L’E.P.I.C. [5] venant aux droits de l’Association [4], dont le siège social est sis [Adresse 3] représenté par la SELARL BENOIT - LALLIARD - ROUANET, avocats au barreau de LYON

PARTIE INTERVENANTE [10], dont le siège social est sis [Adresse 2] non comparante, ni représentée

Une copie revêtue de la formule exécutoire :

Me Rémi RUIZ FERNANDEZ

Une copie certifiée conforme au dossier FAITS, PROCÉDURE ET PRÉTENTIONS DES PARTIES

Par jugement du 7 mars 2022, le Pôle Social du Tribunal Judiciaire de Lyon a :

- Dit que l'accident du travail dont M. [R] [L] a été victime le 24 mars 2016 est imputable à la faute inexcusable de l'employeur : l'association [4] aux droits de laquelle se trouve l'EPIC [4] ;

- Majoré la rente attribuée à M. [L] au taux maximum prévu par la loi ;

- Ordonné l'expertise médicale de M. [L] confiée au docteur [C] [J] ;

- [Localité 7] à M. [L] la somme de 2 000 euros au titre de l'article 700 du CPC.

Le docteur [C] [J] a rendu son rapport d'expertise le 22 novembre 2022.

Par jugement du 2 mai 2023 ce tribunal a ordonné un complément d'expertise confiée au Docteur [J] afin de chiffrer le taux du déficit fonctionnel permanent.

L'expert a rendu son second rapport le 15 février 2024.

Les conclusions de l'expert sont les suivantes :

- déficit fonctionnel temporaire total le 24 mars 2016 et le 19 mai 2016 soit pendant deux jours ;

- déficit fonctionnel temporaire partiel au taux de 10% pendant 82 jours du 25 mars 2016 au 15 juin 2016 ;

- pas de nécessité d'assistance par tierce personne avant la consolidation :

- souffrances morales et physiques évaluées à 3/7 ;

- préjudice esthétique évalué à 1/7 ;

- préjudice d'agrément : M. [L] explique n'avoir pas repris la pratique de la guitare et avoir repris la pratique de la pétanque mais ne plus pouvoir faire de compétition ;

-déficit fonctionnel permanent fixé à 2 % ;

- pas d'autres préjudices ;

- son état n'est pas susceptible de modifications.

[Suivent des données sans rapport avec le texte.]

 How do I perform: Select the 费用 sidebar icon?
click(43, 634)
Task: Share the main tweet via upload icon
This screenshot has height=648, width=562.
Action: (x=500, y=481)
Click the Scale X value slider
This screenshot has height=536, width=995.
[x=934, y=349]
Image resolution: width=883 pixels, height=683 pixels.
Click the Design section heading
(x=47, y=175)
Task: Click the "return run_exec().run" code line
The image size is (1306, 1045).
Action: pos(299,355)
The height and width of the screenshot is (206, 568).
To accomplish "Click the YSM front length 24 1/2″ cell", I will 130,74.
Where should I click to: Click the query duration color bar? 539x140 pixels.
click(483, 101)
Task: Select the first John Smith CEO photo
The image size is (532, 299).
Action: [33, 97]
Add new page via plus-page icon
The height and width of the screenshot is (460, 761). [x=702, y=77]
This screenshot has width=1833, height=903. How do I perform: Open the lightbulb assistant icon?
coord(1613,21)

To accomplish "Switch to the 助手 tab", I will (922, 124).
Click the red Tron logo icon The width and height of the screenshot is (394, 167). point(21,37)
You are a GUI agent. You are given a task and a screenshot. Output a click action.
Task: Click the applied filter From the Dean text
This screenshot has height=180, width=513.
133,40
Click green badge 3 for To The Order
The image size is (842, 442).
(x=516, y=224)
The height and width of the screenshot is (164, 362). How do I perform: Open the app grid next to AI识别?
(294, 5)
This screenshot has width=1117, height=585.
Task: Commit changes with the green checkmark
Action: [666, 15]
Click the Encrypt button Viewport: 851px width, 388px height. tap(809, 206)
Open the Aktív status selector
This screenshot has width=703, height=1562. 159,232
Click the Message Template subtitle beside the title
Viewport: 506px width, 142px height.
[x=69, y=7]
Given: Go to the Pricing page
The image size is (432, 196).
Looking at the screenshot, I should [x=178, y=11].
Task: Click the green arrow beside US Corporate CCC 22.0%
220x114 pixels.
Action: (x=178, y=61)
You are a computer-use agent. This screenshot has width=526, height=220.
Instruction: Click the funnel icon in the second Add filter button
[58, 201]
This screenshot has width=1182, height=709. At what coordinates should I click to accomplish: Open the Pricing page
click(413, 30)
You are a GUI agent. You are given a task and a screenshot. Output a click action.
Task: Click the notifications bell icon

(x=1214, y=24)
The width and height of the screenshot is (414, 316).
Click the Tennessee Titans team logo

M. [L] sollicite la condamnation de L'EPIC [4] à lui verser les sommes suivantes:

- 50 euros au titre du déficit fonctionnel temporaire total ;

- 205 euros au titre du déficit fonctionnel partiel ;

- 20 000 euros au titre des souffrances physiques et morales ;

- 8 000 euros au titre du préjudice esthétique ;

- 10 000 euros au titre du préjudice d'agrément ;

- 29 250 euros au titre du déficit fonctionnel permanent ;

- 2 500 euros au titre de l'article 700 du CPC.

L'EPIC [4], demande que l'indemnisation de M. [L] soit ramenée à de plus justes proportions au titre du déficit fonctionnel temporaire, des souffrances physiques et morales, du préjudice esthétique, du déficit fonctionnel permanent.

Elle conclut au rejet de la demande d'indemnisation formée au titre du préjudice d'agrément.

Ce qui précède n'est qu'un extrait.